Avverso tale decisione proponeva ricorso la barista a mezzo del proprio legale di fiducia lamentando tra i vari motivi la violazione degli artt. 40 e 41 c.p., contestando la sussistenza del nesso causale ravvisato dai giudici di merito e indicando come responsabile dell’accaduto il gestore del locale, “per non avere egli posto in essere iniziative finalizzate all’accertamento della maggiore età degli avventori cui venivano somministrati alcolici, né di avere fornito le opportune istruzioni alla dipendente”.
La Suprema Corte ritiene infondato tale motivo di ricorso in quanto nel caso di specie “l’indagine non deve indirizzarsi verso l’individuazione di un soggetto su cui gravi un obbligo giuridico di impedimento dell’evento, ma piuttosto, ed esclusivamente, verso la ricostruzione del rapporto tra la condotta attiva e l’evento mediante un procedimento di eliminazione mentale, ossia rappresentandosi cosa sarebbe successo ove la condotta censurata non fosse stata posta in essere”.
Le rassicurazioni della barista avevano portato la cliente a bere con fiducia il cocktail contenente la “batida de coco”, rivelatasi poi fatale.

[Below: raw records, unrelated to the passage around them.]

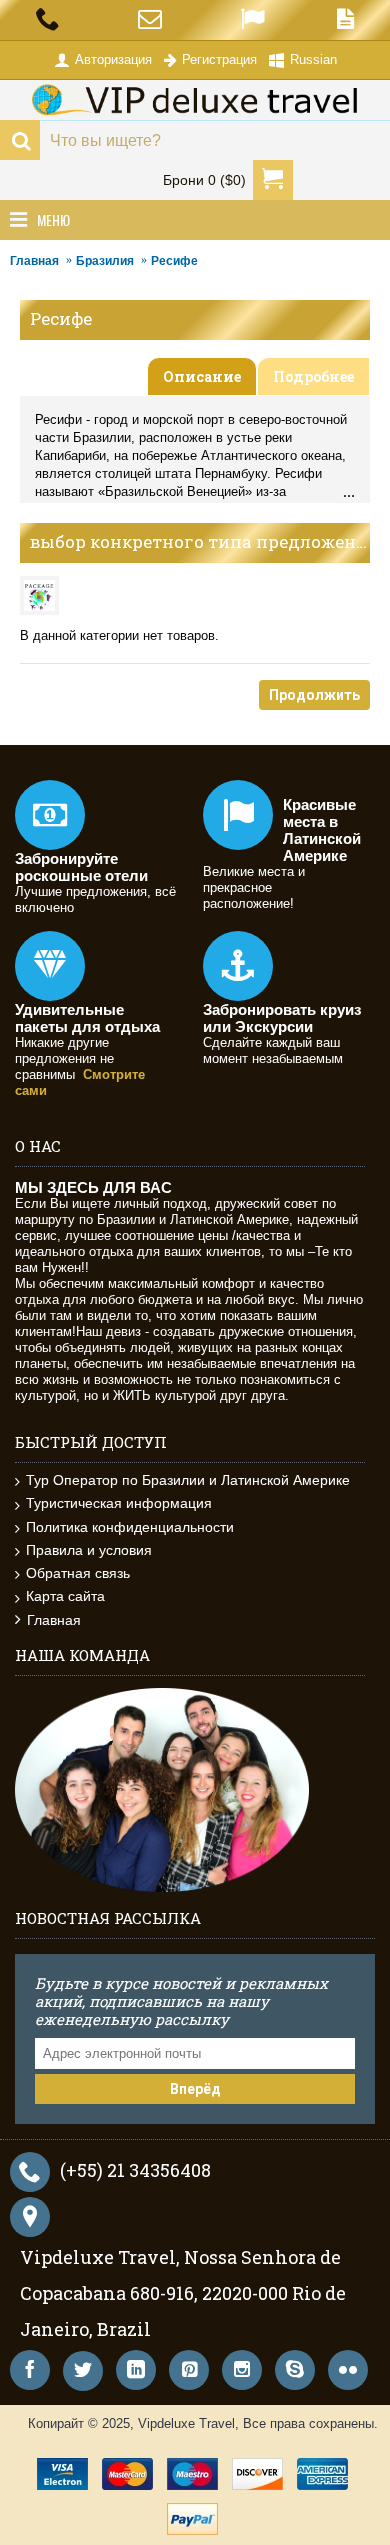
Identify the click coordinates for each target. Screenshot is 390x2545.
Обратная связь (78, 1573)
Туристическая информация (119, 1503)
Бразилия (105, 261)
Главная (34, 261)
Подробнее (313, 376)
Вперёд (195, 2089)
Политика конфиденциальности (130, 1527)
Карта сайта (65, 1596)
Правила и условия (89, 1550)
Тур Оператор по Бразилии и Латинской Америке (188, 1480)
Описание (202, 376)
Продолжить (314, 695)
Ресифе (174, 261)
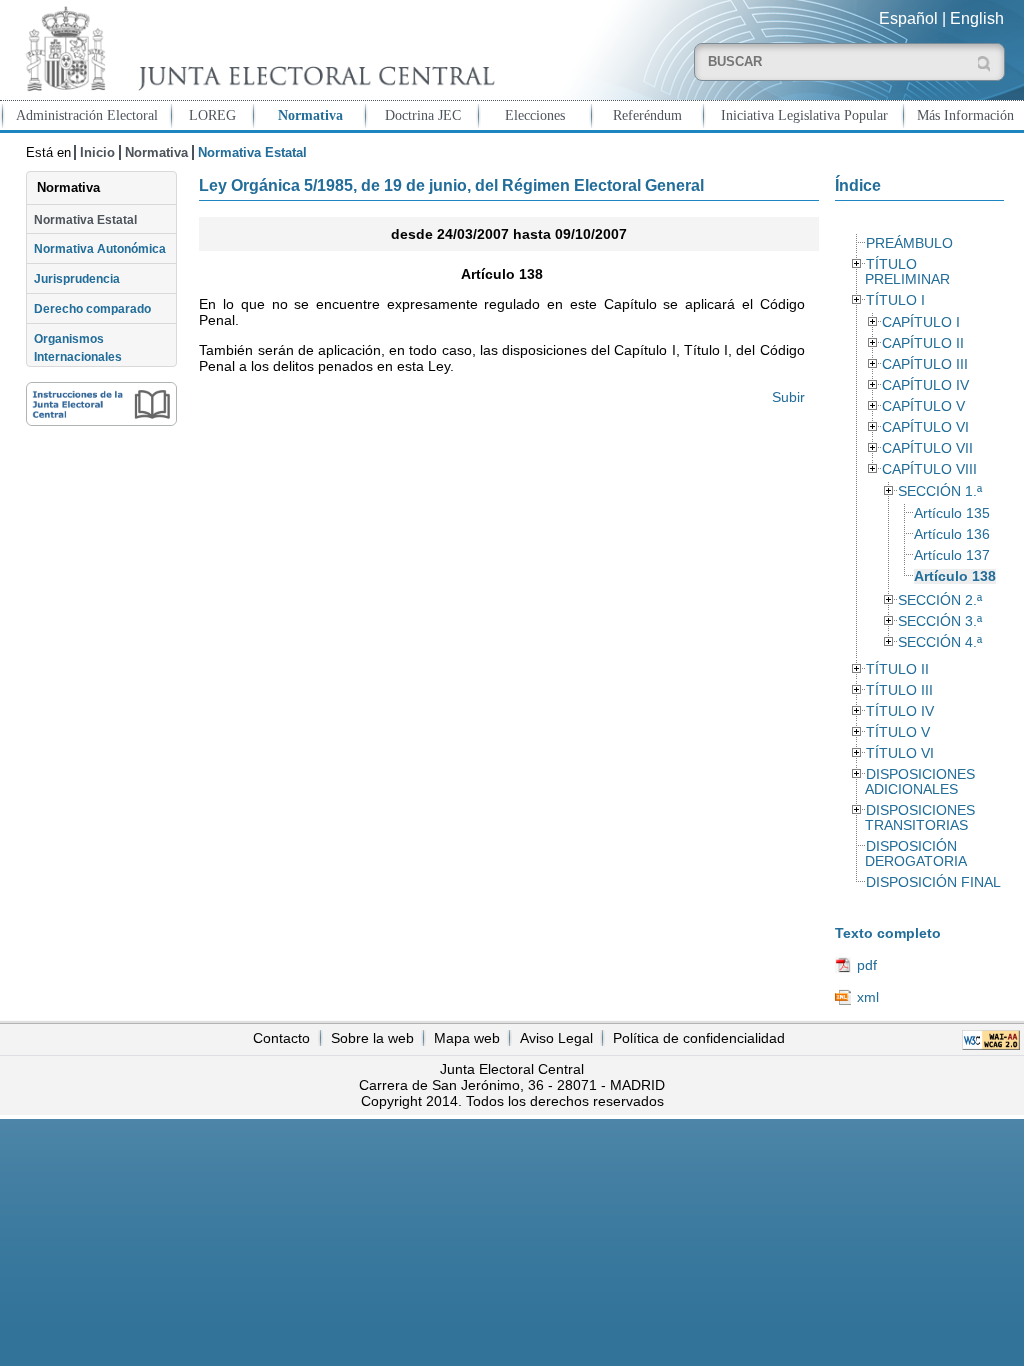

A fronte delle informazioni date dalla cliente riguardo alla propria condizione di soggetto allergico la ricorrente avrebbe dovuto dimostrare una maggiore prudenza e diligenza in ordine ai rischi di conseguenze dannose per la giovane.
Con la sentenza n. 46096 (depositata il 6 dicembre 2022) a Corte di Cassazione rigetta il ricorso e condanna la ricorrente al pagamento delle spese processuali.